MMIO is measuring in CPU cycles (TSC) the time from CPU

> Cache coherence and other issues can
> vary this figure.

MMIO space is generally non-coherent and uncached. Is that not true
for your device?
I'm wondering why cache coherency traffic should interfere with your
measurement.

> – but measuring real-world machine we`ve never got anything
> even close to these 250ns. We tried different motherboards, different CPUs,
> different slots within one motherboard, etc.

Can you post chip set models/vendors and times measured so we can
duplicate the results with other devices?

> Results vary deadly – from 0.7 us to 2 us, what is much bigger figures than
> we were expecting. More of that – this dispersion depending on particular
> setup means that problem is not inside our hardware (actually, we tried
> multiply hardware options as well) but in PCIe hardware / settings.
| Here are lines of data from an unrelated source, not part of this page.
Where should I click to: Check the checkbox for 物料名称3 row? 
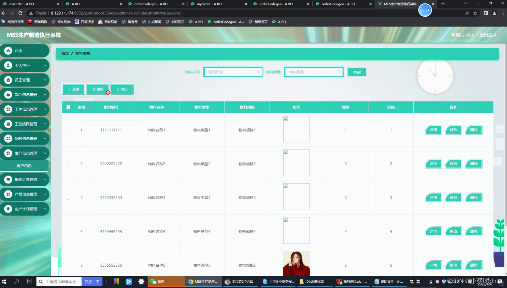click(68, 198)
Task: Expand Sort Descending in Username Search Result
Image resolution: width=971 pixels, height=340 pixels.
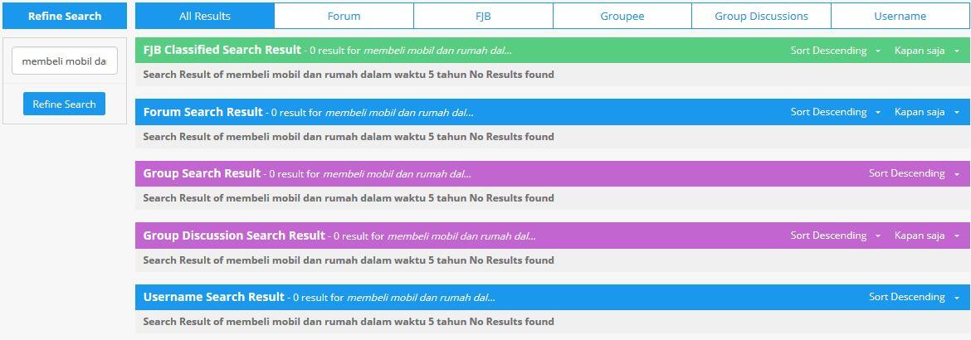Action: pyautogui.click(x=913, y=297)
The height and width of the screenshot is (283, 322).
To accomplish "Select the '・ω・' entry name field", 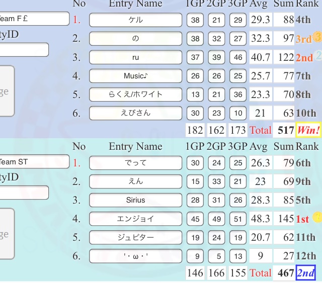I will point(135,256).
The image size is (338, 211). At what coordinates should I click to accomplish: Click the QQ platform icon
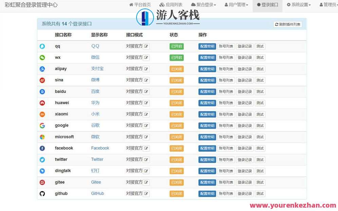[x=42, y=46]

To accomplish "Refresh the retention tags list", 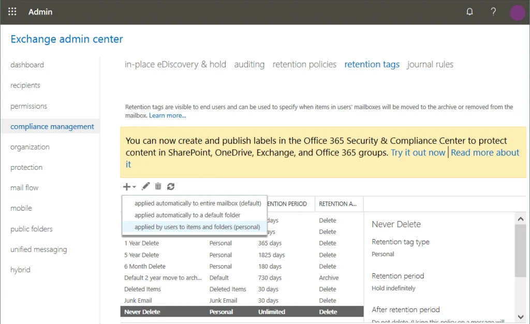I will point(171,186).
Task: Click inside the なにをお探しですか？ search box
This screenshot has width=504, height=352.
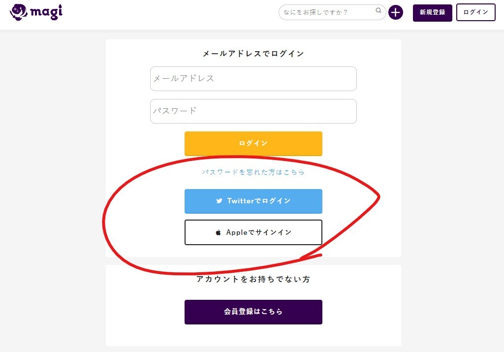Action: pos(325,12)
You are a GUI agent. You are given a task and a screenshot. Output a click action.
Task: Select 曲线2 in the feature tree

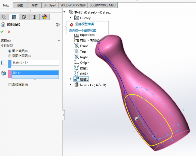point(84,74)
0.7us-2us seems quite reasonable for PCIe MMIO read based on my
previous experience. 700ns is about 4x-5x longer than an "open page"
memory fetch.  250ns would be roughly 2x-3x a memory fetch. 250ns
seems unrealistic given memory operations are generally all occur on
one chip (crossing timing domains but all within one chip) and MMIO
operations must traverse many more timing domains and "bridges".

> So, my questions to you gents are:
>
> Do you have any experience with PCIe from this perspective?

Not recently. See
http://www.parisc-linux.org/~grundler/talks/ols_2002/4_6MMIO_Reads_are.html

> Do you have ideas how to make it work around it`s theoretical 250ns? Have you ever seen
> figures like this while working on MMIO or other things?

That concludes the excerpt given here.